### Dataset entries:
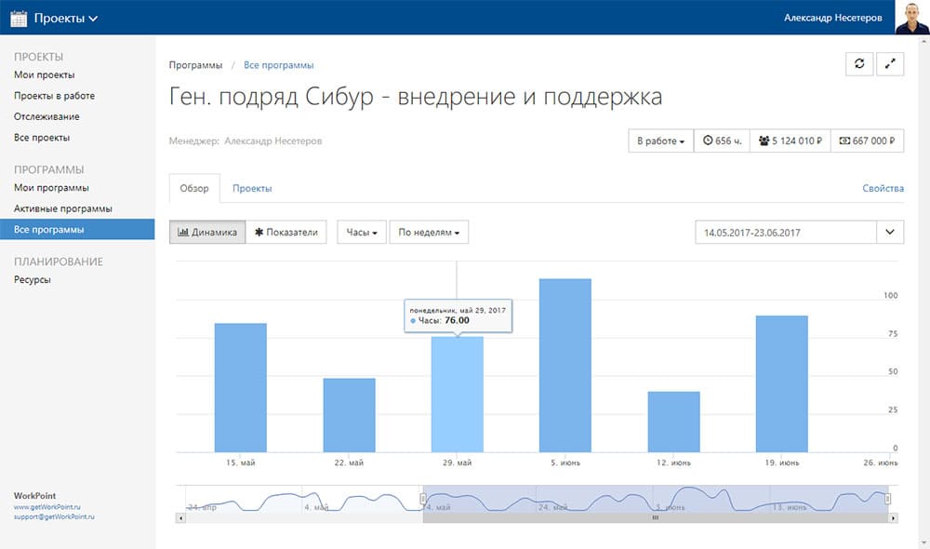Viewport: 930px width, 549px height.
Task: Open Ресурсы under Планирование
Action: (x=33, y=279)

--

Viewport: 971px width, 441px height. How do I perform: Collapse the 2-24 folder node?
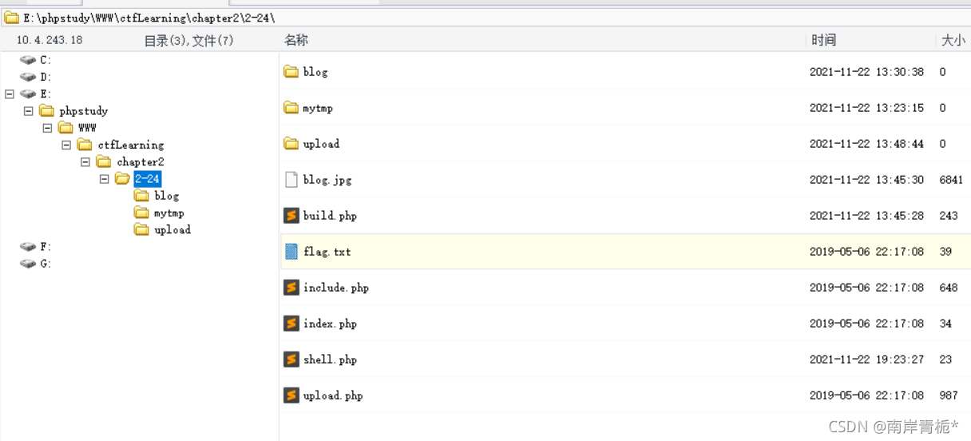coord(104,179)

---

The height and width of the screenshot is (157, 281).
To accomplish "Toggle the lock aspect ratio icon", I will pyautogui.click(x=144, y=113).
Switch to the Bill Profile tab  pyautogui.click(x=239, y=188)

### Your assignment:
Output only an exact transcription of the lines above from the one with "The height and" up to and including the one with "Switch to the".

### Solution below:
The height and width of the screenshot is (157, 281).
To accomplish "Toggle the lock aspect ratio icon", I will pyautogui.click(x=144, y=113).
Switch to the Bill Profile tab  pyautogui.click(x=239, y=188)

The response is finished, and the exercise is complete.